Work instructions ▸ Among the entries that follow, some lines contain the word "Click". Show all of them.

Dataset content ▸

━━━━━━

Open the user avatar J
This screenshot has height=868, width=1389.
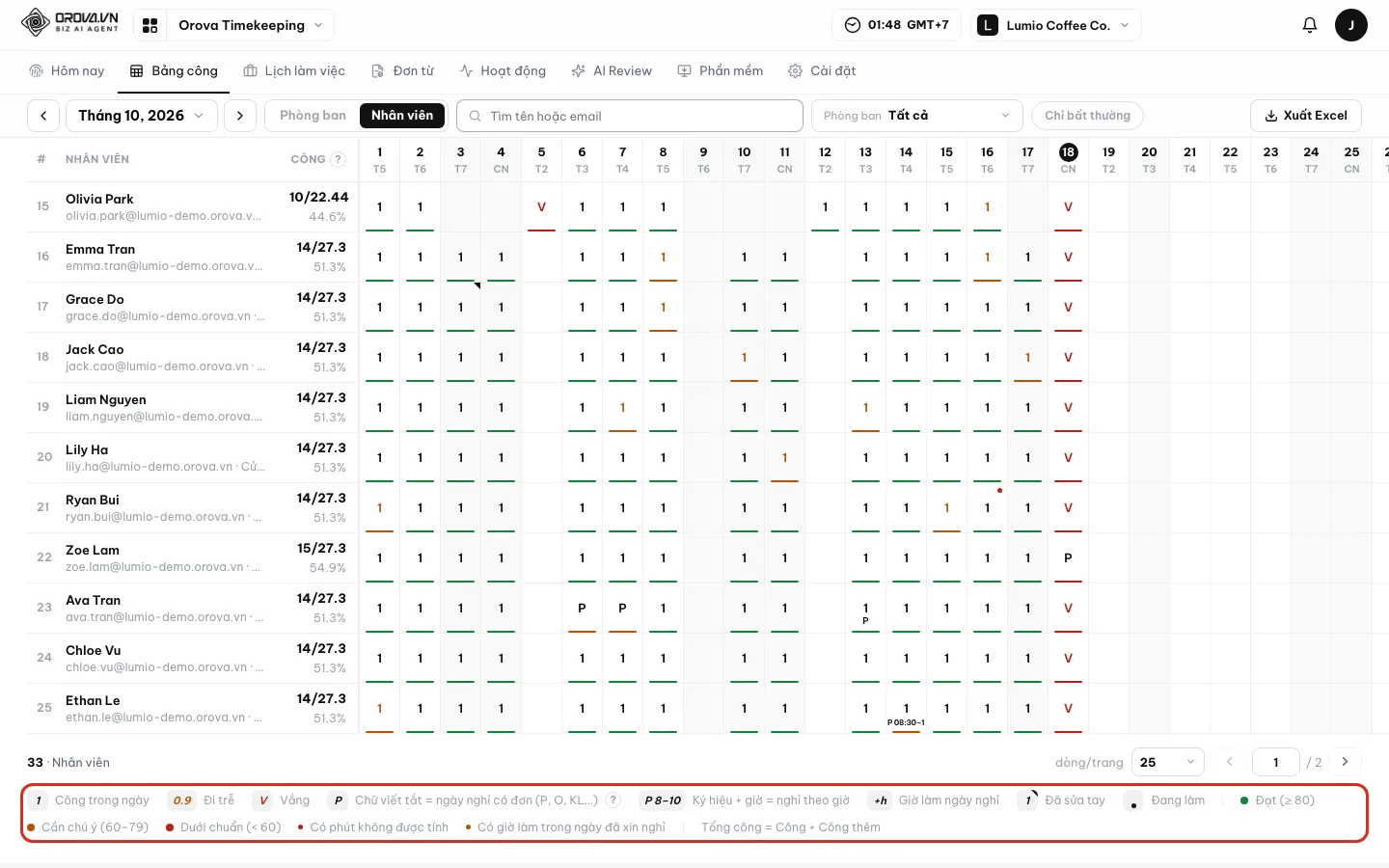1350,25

━━━━━━

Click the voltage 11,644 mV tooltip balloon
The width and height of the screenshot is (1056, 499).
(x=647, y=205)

━━━━━━

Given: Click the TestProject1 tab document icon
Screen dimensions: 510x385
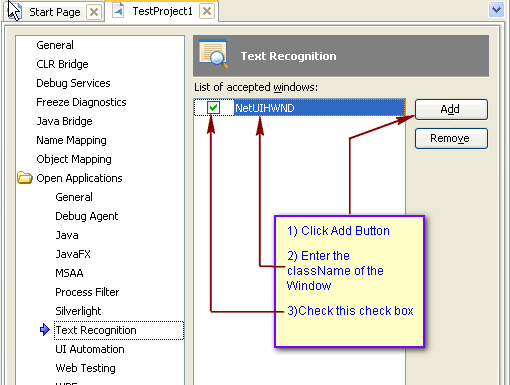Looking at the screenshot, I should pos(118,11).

━━━━━━

Task result ▸
Click the voltage 11,644 mV tooltip balloon
Given: Click the TestProject1 tab document icon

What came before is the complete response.